トイレを我慢しながら、あの決意をしていたのか。
やっぱり、俺の姉はすごい。
\
「‥‥‥お疲れ様です」
「おつかれー」
今日の若月さんにしては珍しく、お酒を飲んでいなかった。おそらく、俺以外にも未成年が多数いる中で自重したのだろう。
「やっぱり、人がいると眠れない?」
「そうですねー」
「じゃあ、修学旅行とか大変だねー」
なんとなく、声質に元気がない。
もしかしなくても、「悪役に徹しろ」発言を悔いているのだろう。根が真面目すぎるこの人は、勝手に無茶した故の体調不良まで、自分で背負い込もうとしている。
「一応、言っときますけど、若月さんがああ言ってくれてなかったら、今日は最悪の気分になってたと思いますよ」
基本的に、俺は中途半端な人間だ。たまに暴走するが変に後になって冷静になり逃げることもある。
「悪じゃなくて、悪役。そう思ってなかったら確実にパンクしてました」
「‥‥‥そうかな。若林少年は、自分が思ってるよりずっと強いよ。私の余計な1言さえなければ」
「好きです」
まだ、何か言いかけていた若月さんを暴力的ともとれる好意で無理やり止める。
「貴女が好きです。だから、大丈夫です」
「‥‥‥ハハ。君の告白はいつも突然だなぁ」
以前、告白したのは、この人に出会って間もない6月17日。あの時も、俺は何の脈略もなく告白した。
このまま時間が過ぎ去って、お互いが思い出として風化していく未来を変えたかったのだ。
でも、今回はあの日とは少し違う。
若月リラさん。
俺はこの人には笑顔でいてほしい。
そのためだったら、何度でも言おう。
「好きです」
「ハハ。でも、君、まだ未成年‥‥‥」
そうだ。この問題があるから答えは1年後に持ち越されたのだ。あれから、まだ4ヶ月程度した経っていない。
「分かってます。でも、今どうしても、もう1度伝えたくて」
「‥‥‥なんで、こんな私にそこまで好意を寄せてくれるの?」
この質問には、一晩中答えることができる。
顔とか、図書館で働いている時の頼もしさとか、面倒見の良いところとか。まあ、挙げたらキリが無い。
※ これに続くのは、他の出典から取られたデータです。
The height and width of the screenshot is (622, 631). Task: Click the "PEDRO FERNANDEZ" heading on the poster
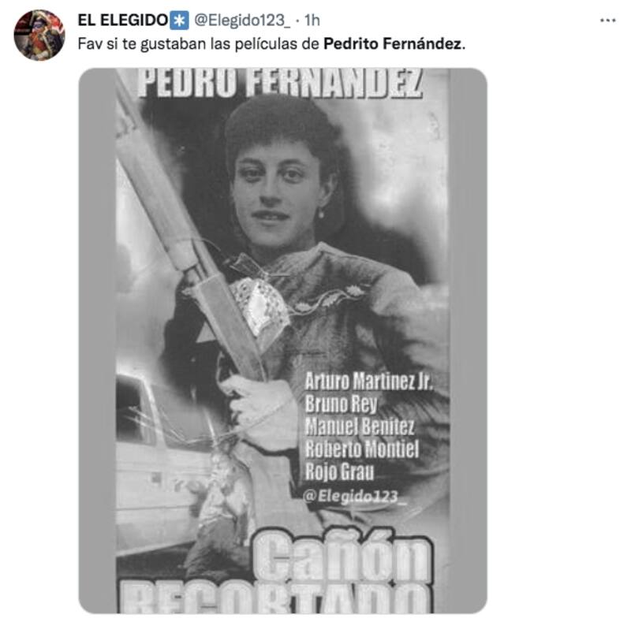pyautogui.click(x=280, y=83)
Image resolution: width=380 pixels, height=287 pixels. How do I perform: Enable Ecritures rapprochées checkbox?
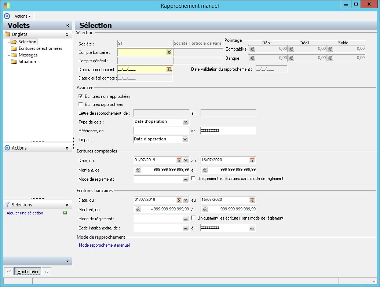click(81, 104)
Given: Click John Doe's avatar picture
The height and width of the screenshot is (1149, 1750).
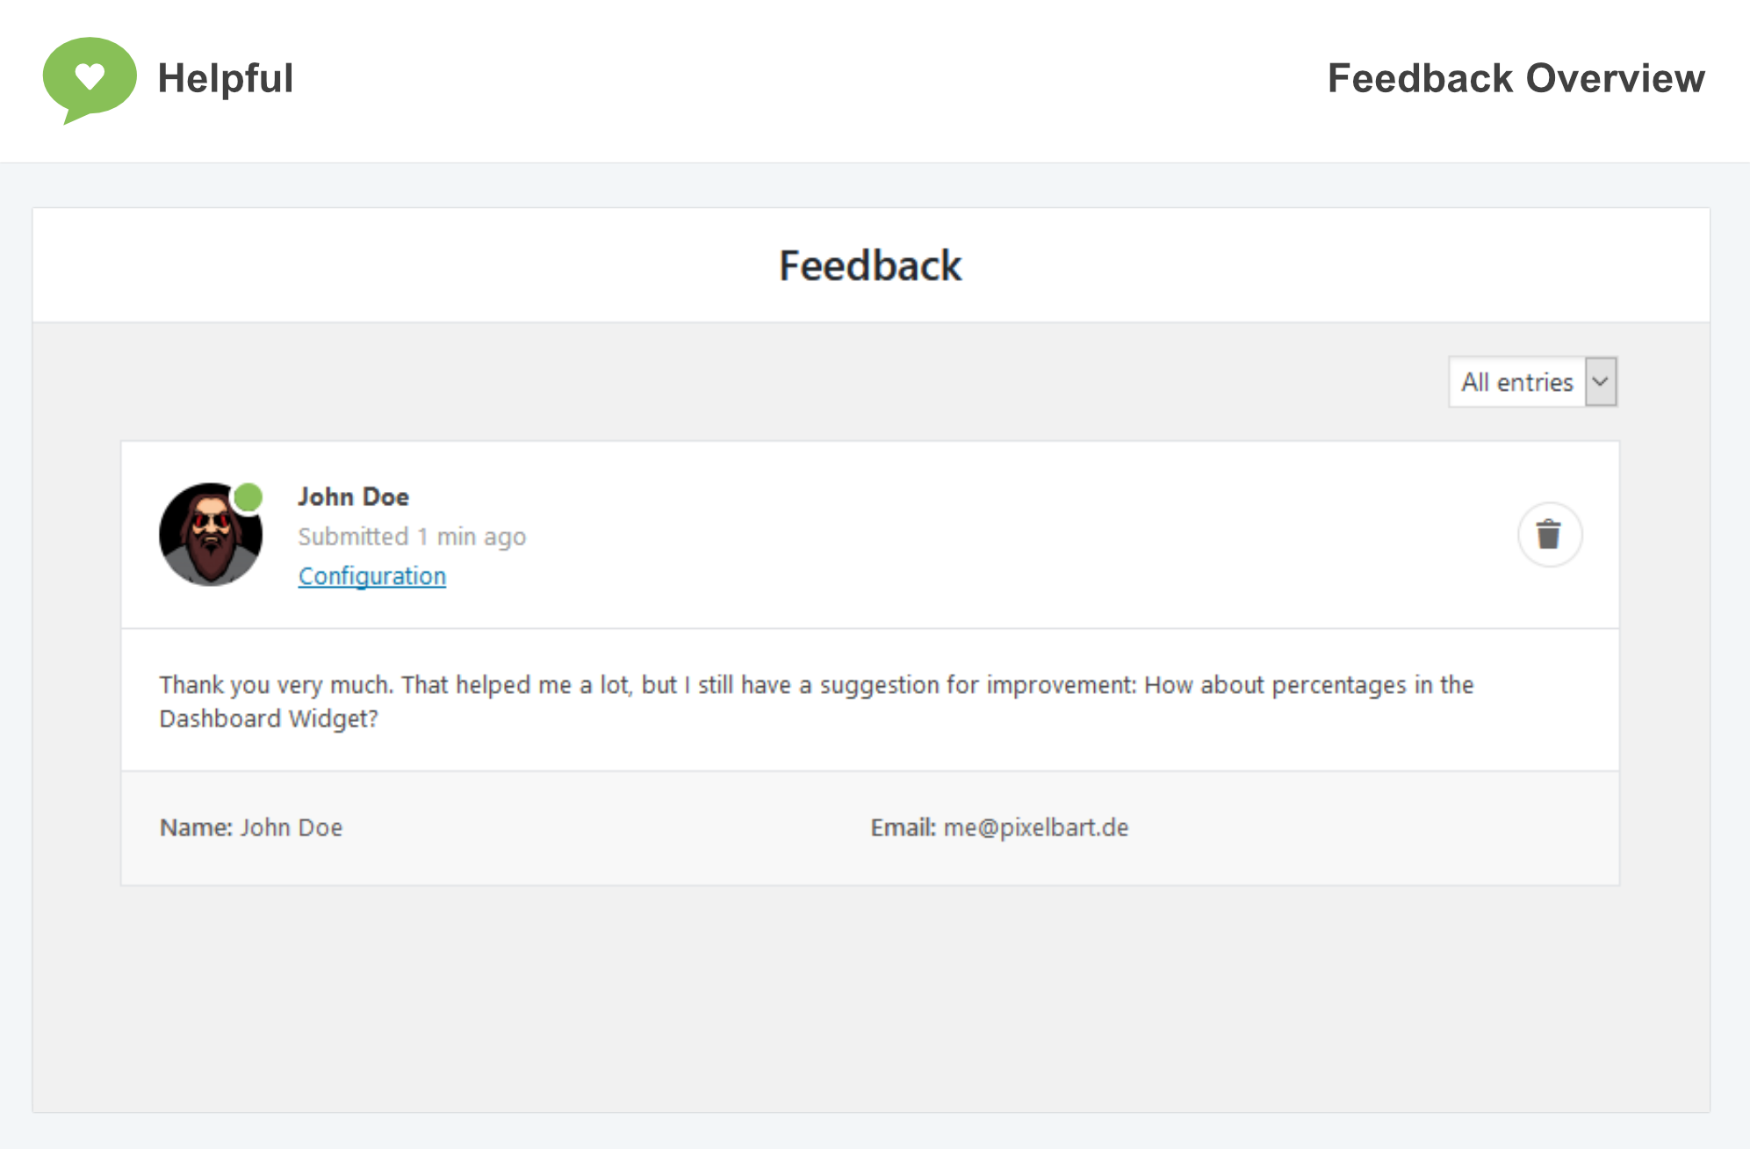Looking at the screenshot, I should (211, 534).
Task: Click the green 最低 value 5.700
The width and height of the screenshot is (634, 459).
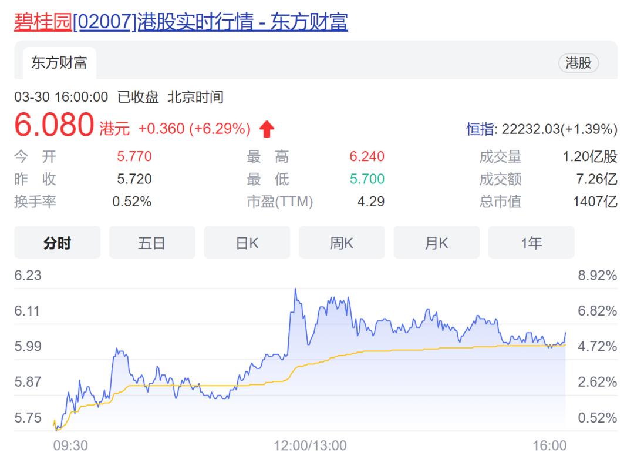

でも、その答えは今の若月さんが望んでいる答えでは無い気がする。
‥‥‥できれば、墓場まで持っていきたかったが、仕方がない。何故なら、この感情は気持ち悪すぎるから。
「最初は、姉さんの代わりだったんです」
「‥‥‥」
黙って聞いてくれるようだ。ありがたい。
「あの時の姉さん、少し弱ってて。自分では受け入れているつもりだったけど、憧れてた姉さんじゃなくなったことで、俺の心に穴が空いてた」
敬語を忘れていることに気づいたが、調整する余裕がない。
「そんな中、かつての姉さんにそっくりな若月さんに出会ったんだ。快活で、俺の悩みなんか笑い飛ばしてくれる年上の女性。正に、姉さんの代わりにはもってこいだった」
これで、この人との縁は切れるだろうな。
「でも、今はそれだけじゃない」
ここまで言ったんだ。最後まで悪あがきしてみよう。
「今、姉さんは前を向きつつあります。それでも、俺の中の若月さんへの感情は変わりませんでした。たぶん、これが恋心ってヤツなんだと思います」
「‥‥‥」
全てを語り終えても、若月さんから感想や罵倒などは返ってこなかった。
気持ち悪すぎて、呆れられたか。
その場から去ろうと後ろを向く俺に、若月さんの綺麗な声がかかった。
「もしかしたら、一緒になら眠れるかもね」
「‥‥‥?」
それから若月さんはテキパキと寝床の準備をした。他人の家故に、柔らかそうな絨毯のスペースを取ることしかできていなかったけれど。
「さ。一緒に寝よ」
眠れるか! 男子高校生の性欲舐めんなよ!
そう叫びたい気持ちで一杯だったが、好きになった弱みによって、俺は好きな人の隣に横になった。
\
「‥‥‥」
外が明るい。
おかしい。さっきまでド深夜だったはずなのに。
もしかして、あの状況で熟睡したのか? 俺が? 好きな人の隣で?
「‥‥‥ん。若林少年。もう起きたの?」
横の女性も目を掻きながら覚醒したようだ。
「おはよう」
この挨拶を、頭がこんなにもクリアな状態で言うのは何年ぶりだろうか。